Bu arada, Sınır Tanımayan Gazeteciler Örgütü‘nün 2015 Dünya Basın Özgürlüğü Endeksi‘ne göre Türkiye 180 ülke arasında 149’uncu.
Ülke çok sıkıcı bir hale geldi. Baskı, zulüm ve zorbalıktan başkasını vadetmeyen bu ülkeyi kapatıp gidemeyeceğimize, kanal gibi değiştiremeyeceğimize göre, eğer burada özgürce yaşamak istiyorsak bunun bir bedeli var ve bu bedeli bizim için yalnız ödeyenlere bir özür sonra da teşekkür borcumuz olduğunu unutmamak gerek.
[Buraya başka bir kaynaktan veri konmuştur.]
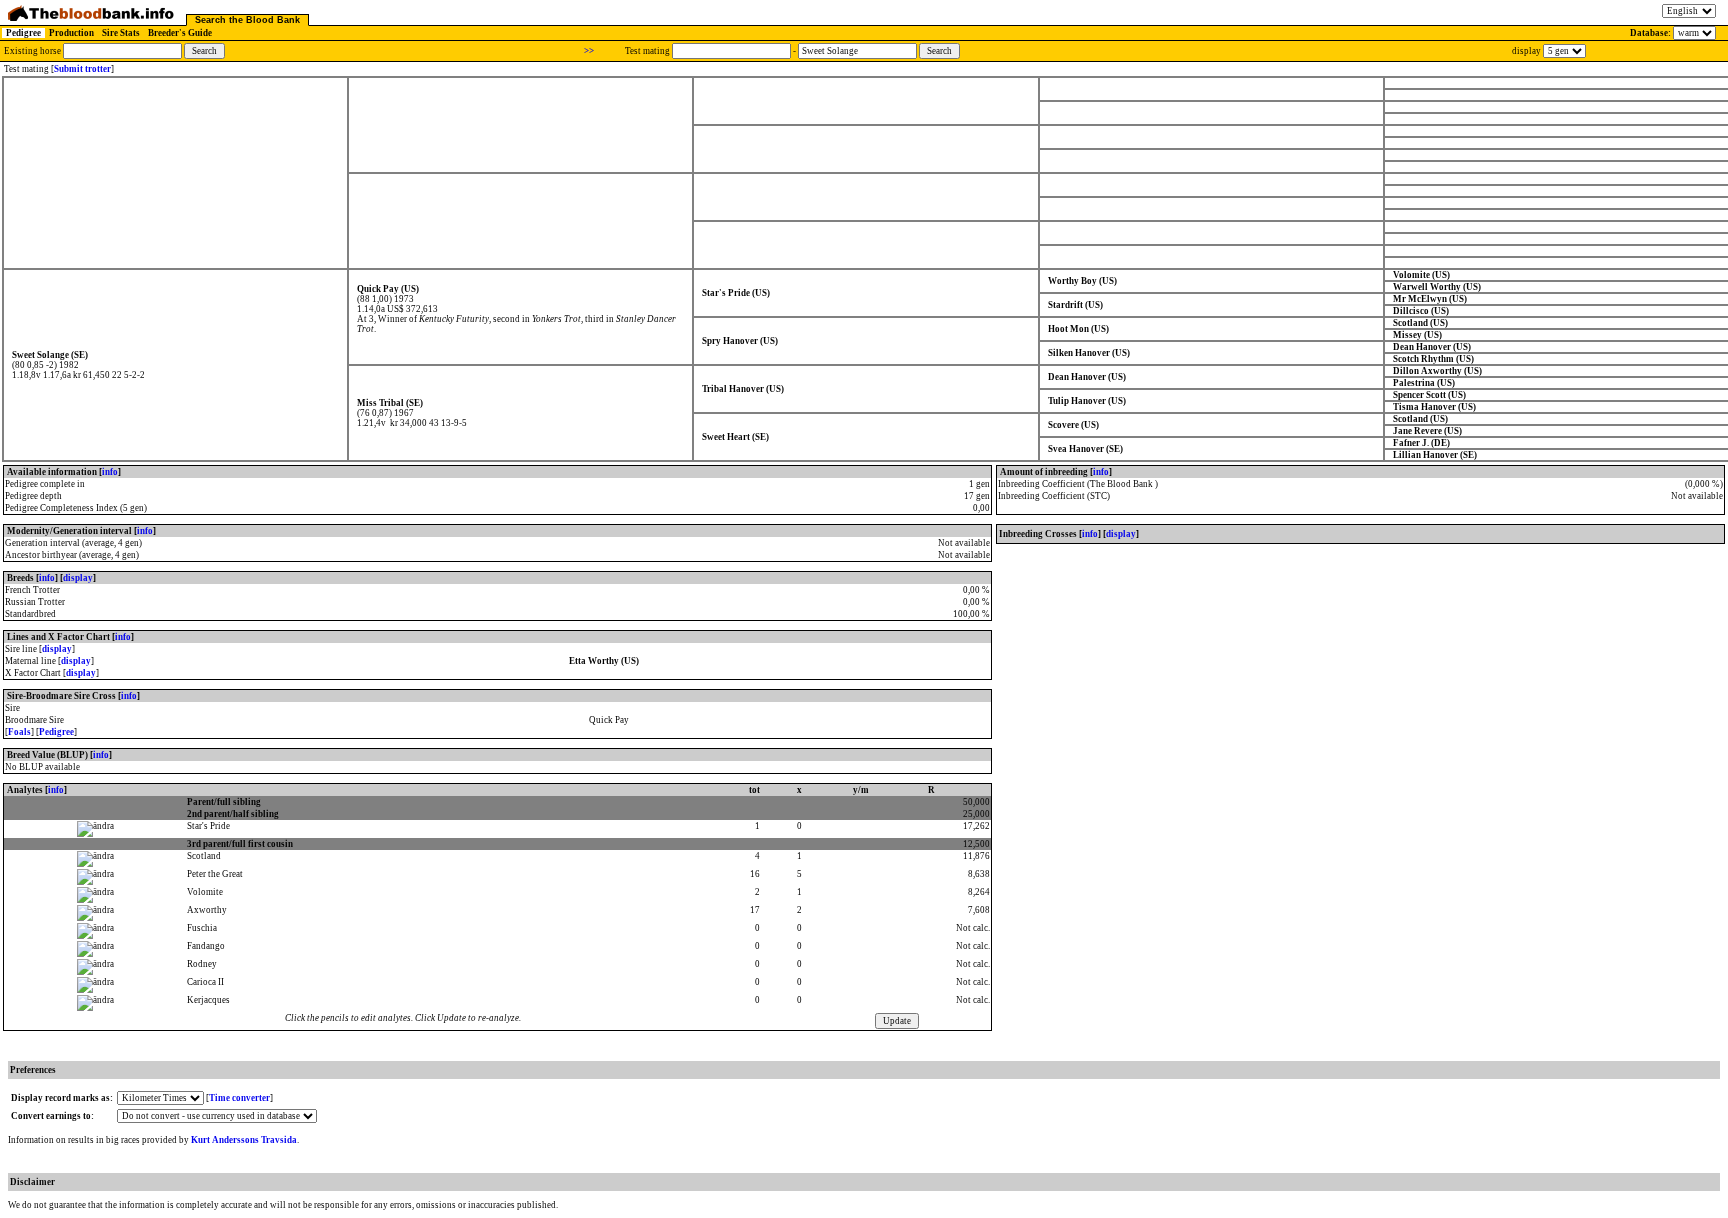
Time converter (239, 1098)
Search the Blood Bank (247, 20)
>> (589, 51)
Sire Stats (121, 33)
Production (71, 33)
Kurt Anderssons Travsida (244, 1140)
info (110, 472)
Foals (19, 732)
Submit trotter (82, 69)
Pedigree (23, 33)
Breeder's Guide (180, 33)
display (78, 578)
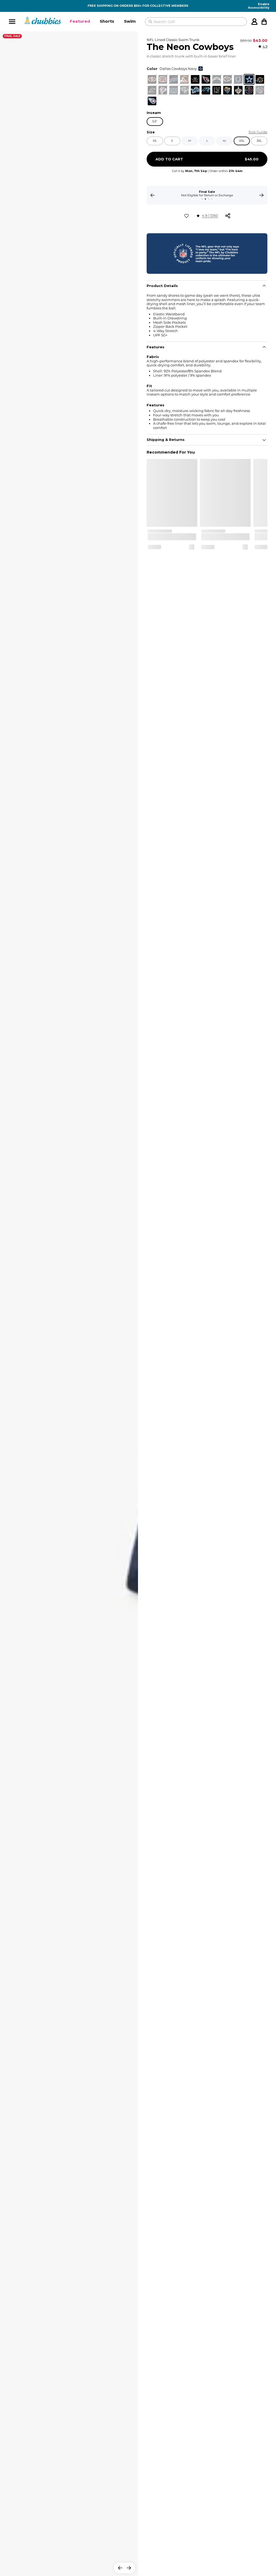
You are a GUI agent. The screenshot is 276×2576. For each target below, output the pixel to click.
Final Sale (12, 36)
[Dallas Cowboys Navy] (249, 79)
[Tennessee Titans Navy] (152, 101)
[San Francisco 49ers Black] (152, 79)
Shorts (107, 21)
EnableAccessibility (259, 5)
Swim (130, 21)
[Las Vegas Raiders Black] (216, 90)
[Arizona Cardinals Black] (206, 79)
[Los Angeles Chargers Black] (216, 79)
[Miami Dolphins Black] (259, 79)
Ya bir şeyler yapalım ya da susmayalım. Çünkü, artık söylemeye gerek var mı bilmiyorum ama, suça sessiz kalan dilsiz şeytandır, suçun ortağıdır, failidir. Sessiz kalanlar da zorba saraylılar kadar suçludur ve inanın bir gün hesap vereceklerden biridir!
*Başlık görseli 5-12 Haziran 2013 tarihli Gırgır dergisinin kapağıdır.